Instructions for the task
Copy out every one of the entries below verbatim, line for line.

Dataset rows
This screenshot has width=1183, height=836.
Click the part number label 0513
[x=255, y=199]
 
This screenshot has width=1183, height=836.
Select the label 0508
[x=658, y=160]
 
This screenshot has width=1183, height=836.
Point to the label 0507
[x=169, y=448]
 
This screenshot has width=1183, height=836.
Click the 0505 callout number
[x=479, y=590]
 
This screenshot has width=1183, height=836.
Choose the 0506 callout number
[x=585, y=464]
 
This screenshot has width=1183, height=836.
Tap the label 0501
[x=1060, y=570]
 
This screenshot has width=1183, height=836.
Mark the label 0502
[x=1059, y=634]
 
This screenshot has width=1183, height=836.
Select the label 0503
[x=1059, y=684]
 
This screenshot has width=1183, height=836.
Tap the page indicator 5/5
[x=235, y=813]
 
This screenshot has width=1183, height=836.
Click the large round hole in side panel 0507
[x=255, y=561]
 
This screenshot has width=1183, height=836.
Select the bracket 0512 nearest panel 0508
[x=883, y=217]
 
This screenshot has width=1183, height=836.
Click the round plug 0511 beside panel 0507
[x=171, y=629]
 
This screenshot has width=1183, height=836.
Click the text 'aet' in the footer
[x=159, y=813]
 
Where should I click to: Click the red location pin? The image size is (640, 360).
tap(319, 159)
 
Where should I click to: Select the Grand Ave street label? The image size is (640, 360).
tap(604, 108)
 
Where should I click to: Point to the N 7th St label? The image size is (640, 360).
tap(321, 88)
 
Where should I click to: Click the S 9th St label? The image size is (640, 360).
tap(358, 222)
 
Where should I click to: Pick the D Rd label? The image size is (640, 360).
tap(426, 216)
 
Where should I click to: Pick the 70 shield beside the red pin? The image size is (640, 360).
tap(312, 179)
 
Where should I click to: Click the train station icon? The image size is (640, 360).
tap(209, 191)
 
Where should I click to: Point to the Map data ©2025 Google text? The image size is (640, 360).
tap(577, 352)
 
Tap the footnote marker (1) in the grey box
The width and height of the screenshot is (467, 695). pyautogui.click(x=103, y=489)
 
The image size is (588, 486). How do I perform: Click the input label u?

Exercise answer
This screenshot has width=1183, height=836.
Click the part number label 0513
[x=255, y=199]
 
This screenshot has width=1183, height=836.
Select the label 0508
[x=658, y=160]
 
This screenshot has width=1183, height=836.
Point to the label 0507
[x=169, y=448]
 
This screenshot has width=1183, height=836.
Click the 0505 callout number
[x=479, y=590]
 
This screenshot has width=1183, height=836.
Choose the 0506 callout number
[x=585, y=464]
 
This screenshot has width=1183, height=836.
Tap the label 0501
[x=1060, y=570]
 
This screenshot has width=1183, height=836.
Mark the label 0502
[x=1059, y=634]
 
This screenshot has width=1183, height=836.
Select the label 0503
[x=1059, y=684]
 
This screenshot has width=1183, height=836.
Tap the page indicator 5/5
[x=235, y=813]
 
This screenshot has width=1183, height=836.
Click the large round hole in side panel 0507
[x=255, y=561]
 
This screenshot has width=1183, height=836.
Select the bracket 0512 nearest panel 0508
[x=883, y=217]
 
This screenshot has width=1183, height=836.
Click the round plug 0511 beside panel 0507
[x=171, y=629]
 
This screenshot has width=1183, height=836.
Click the text 'aet' in the footer
[x=159, y=813]
 
Where should I click to: Click the red location pin? The image size is (640, 360).
tap(319, 159)
 
Where should I click to: Select the Grand Ave street label? The image size is (640, 360).
tap(604, 108)
 
Where should I click to: Point to the N 7th St label? The image size is (640, 360).
tap(321, 88)
 
Where should I click to: Click the S 9th St label? The image size is (640, 360).
tap(358, 222)
 
Where should I click to: Pick the D Rd label? The image size is (640, 360).
tap(426, 216)
 
Where should I click to: Pick the 70 shield beside the red pin? The image size is (640, 360).
tap(312, 179)
 
Where should I click to: Click the train station icon? The image size is (640, 360).
tap(209, 191)
 
Where should I click to: Point to the Map data ©2025 Google text? The image size is (640, 360).
tap(577, 352)
 
Tap the footnote marker (1) in the grey box
The width and height of the screenshot is (467, 695). pyautogui.click(x=103, y=489)
 
The image size is (588, 486). How do I perform: Click the input label u?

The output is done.